Most importantly, though, the doctor is not going to kill the patient. He is not going to stop artificial nutrition or hydration while refusing natural food and water. He is not going to smother her or give her poison. Unless her heart gets stronger, her brain causes her to begin breathing on her own again and/or her kidneys begin filtering her blood again, her disease will kill her and she will die a natural death.

The doctor is refusing to continue to write the orders and to monitor the intensive, life saving treatment that he or she believes is prolonging the patient’s death. If it is true that her heart is failing and that her kidneys will never function again and she will never breathe on her own again, then Mrs. Clark will never leave the ICU and she will most likely die within a few weeks, probably of a heart attack, lung damage that can’t be overcome with the ventilator, a severe, overwhelming infection, or a massive intestinal ulcer that causes her to bleed to death.

Remember, Mrs. Clark has been getting worse for about 6 months.
Warning: the following hurts to write, so it may be too graphic and painful for some readers.

I don’t know all the details in this case, but I can imagine what is going on from experience and the parts I do know about from reading the DU post, Right Wing News and Winds of Change and the original blog at the Chronicle.

Mrs. Clark has been in the hospital since November, 2005. Her heart is failing, she is on a ventilator because her brain does not stimulate her to breathe, and she has kidney failure that requires that she undergo 4 hours or so of hemodialysis at least 2 times week. She can’t go to the dialysis clinic while on the ventilator, so the machine must be brought to the ICU. She also has the underlying heart disease that caused her to need the surgery last November, and it sounds as though the infection aggravated her heart failure.

Between dialysis treatments, the fluid in the patient’s body increases and builds up, making treatment of her heart condition and the maintenance of her blood pressure and ventilation more difficult. She will need constant adjustment of her IV medications to control her blood pressure. The medicines will affect the blood flow in her fingers and toes.

Her ventilator settings will need adjustment, and the nurses will continue to suction the tubing and the patient’s upper airway to keep it clear.

Ventilation tubes and IV’s, as well as any feeding tubes or urinary catheters will have to be changed out periodically.
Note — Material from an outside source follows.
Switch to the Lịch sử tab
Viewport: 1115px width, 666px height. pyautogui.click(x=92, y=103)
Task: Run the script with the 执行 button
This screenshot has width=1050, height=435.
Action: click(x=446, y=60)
There will be frequent blood tests to check on the kidneys and liver, blood count, look for infection, etc. Dialysis also removes some nutrients that must be replaced. Mrs. Clark’s fluids will be closely followed and severely limited so that the fluid doesn’t build up too fast.
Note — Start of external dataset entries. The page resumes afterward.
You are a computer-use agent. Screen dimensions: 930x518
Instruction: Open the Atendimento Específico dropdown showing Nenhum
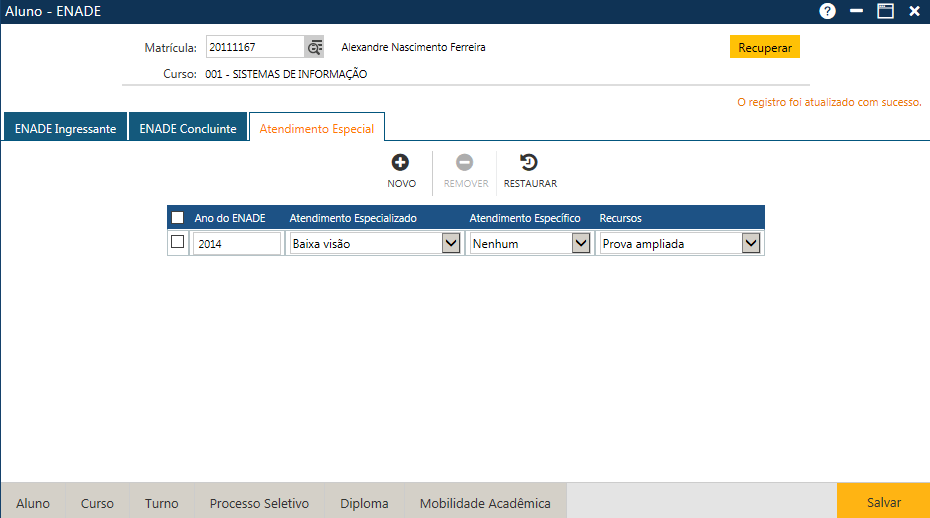(580, 243)
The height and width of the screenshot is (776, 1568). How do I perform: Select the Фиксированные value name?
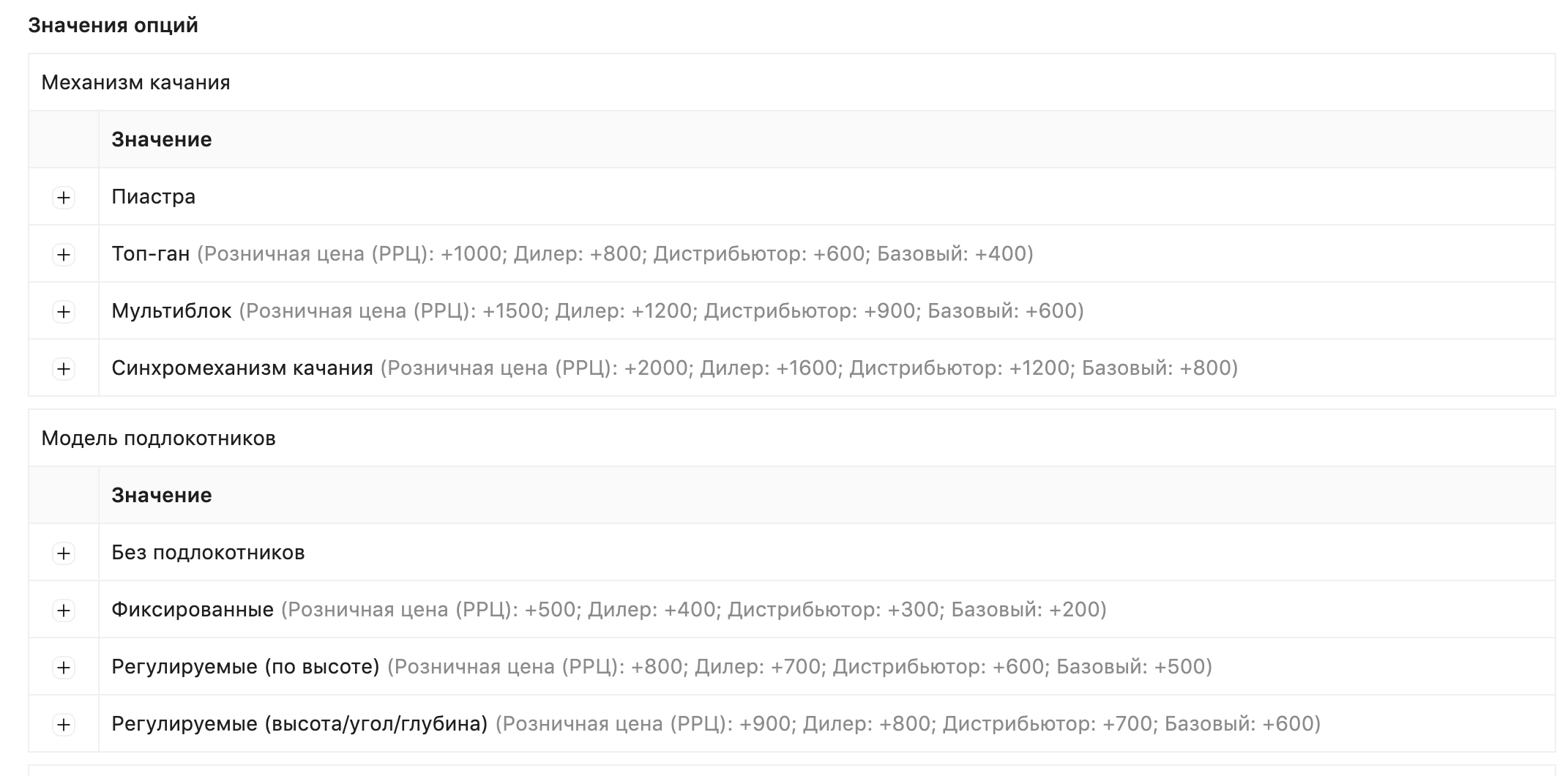click(x=193, y=610)
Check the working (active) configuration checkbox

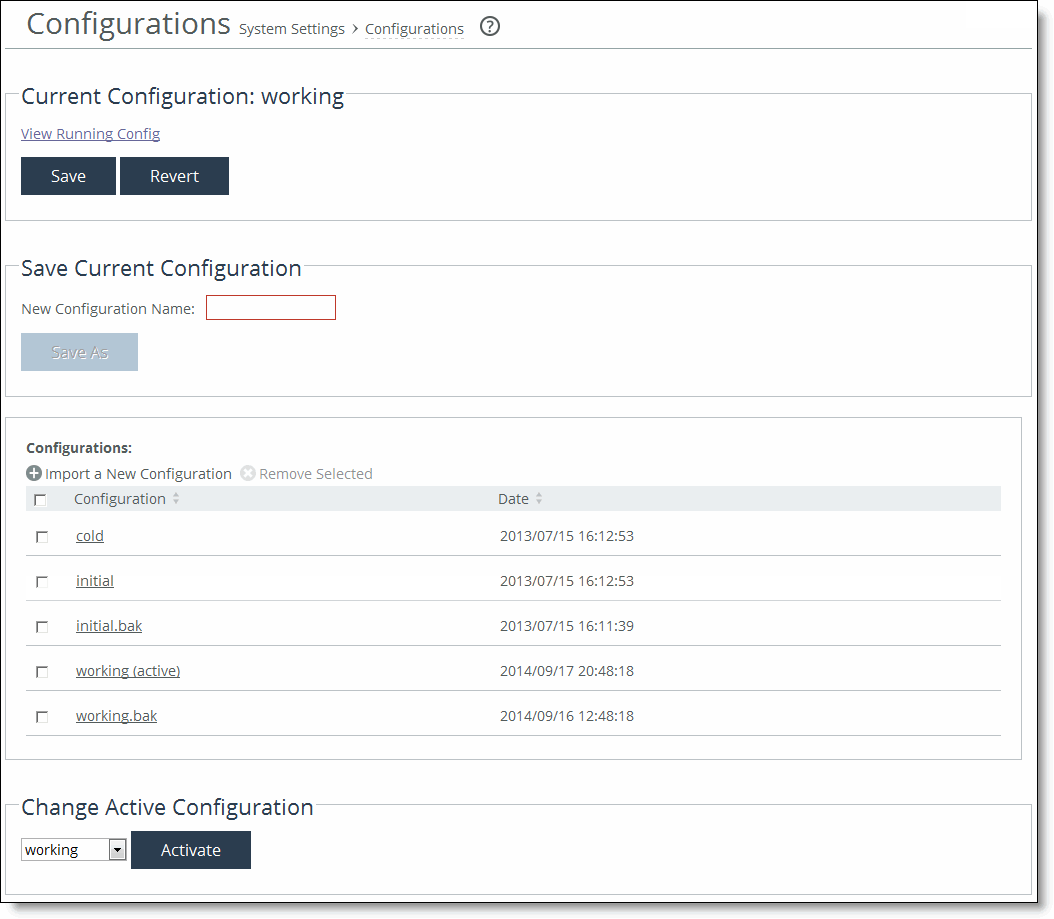41,672
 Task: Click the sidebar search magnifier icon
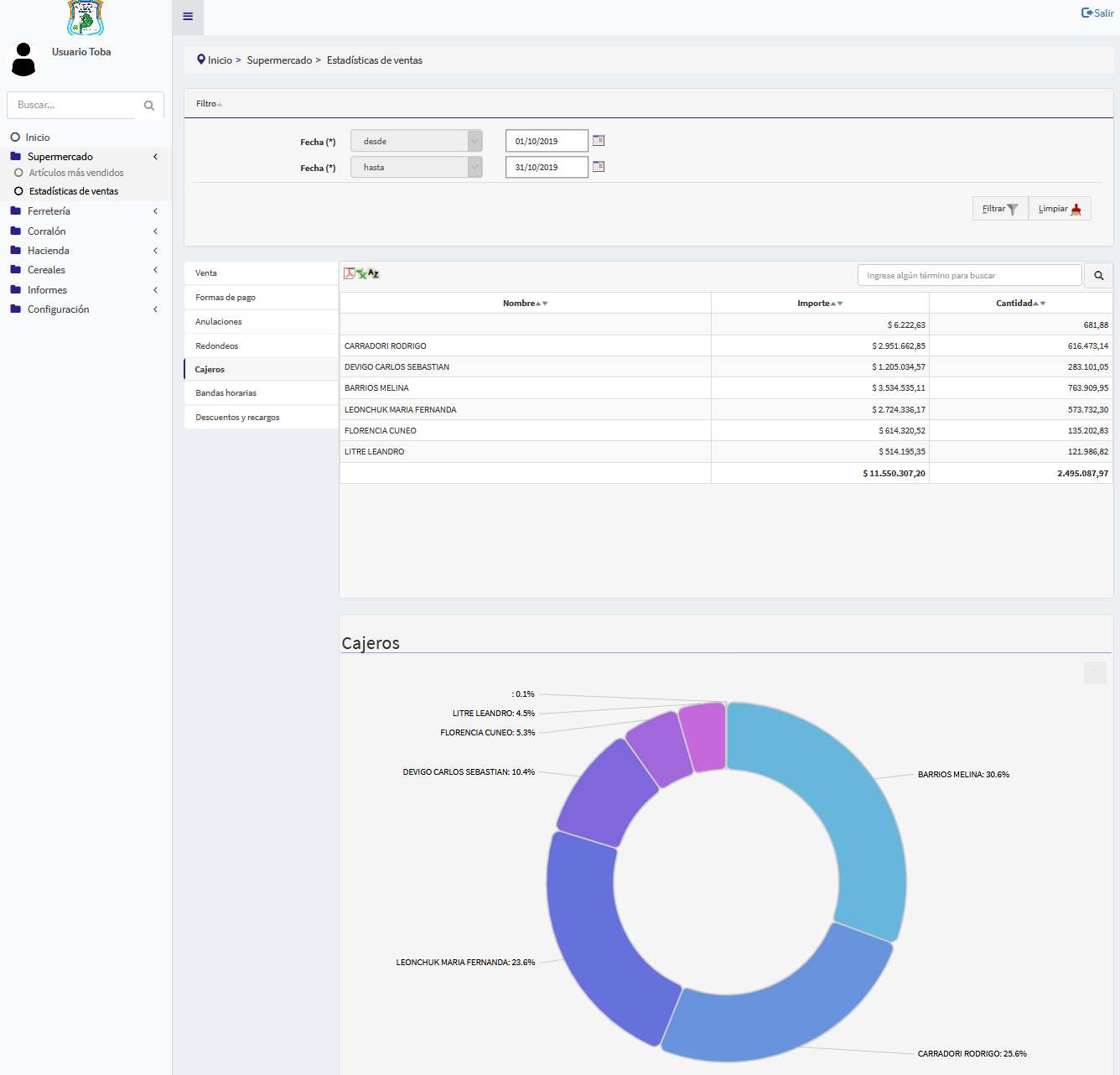(x=149, y=106)
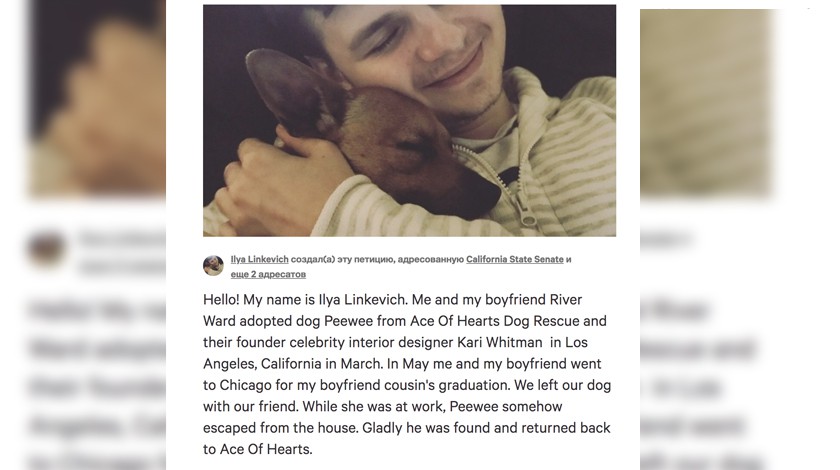Click the blurred striped photo on the right
Image resolution: width=840 pixels, height=470 pixels.
(706, 102)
People with kidney failure also have problems with anemia, since the kidney produces erythropoietin to stimulate the bone marrow. The lungs and kidneys each affect the blood pressure by hormones and blood vessel changes. The artificial feedings, the medicines to maintain the blood pressure, and the fluid build up as well as the backing up of blood from a poorly functioning heart can cause the liver to stop making the proteins that are required to stop bleeding. Decisions will have to be made about blood transfusions and clotting factors. Eventually, if Mrs. Clark’s heart doesn’t give out as the doctor believes, she will develop an overwhelming infection or she will start bleeding somewhere – usually in the gastrointestinal tract - and that will be the point where not all the medicines and technology that we have will be able to save her.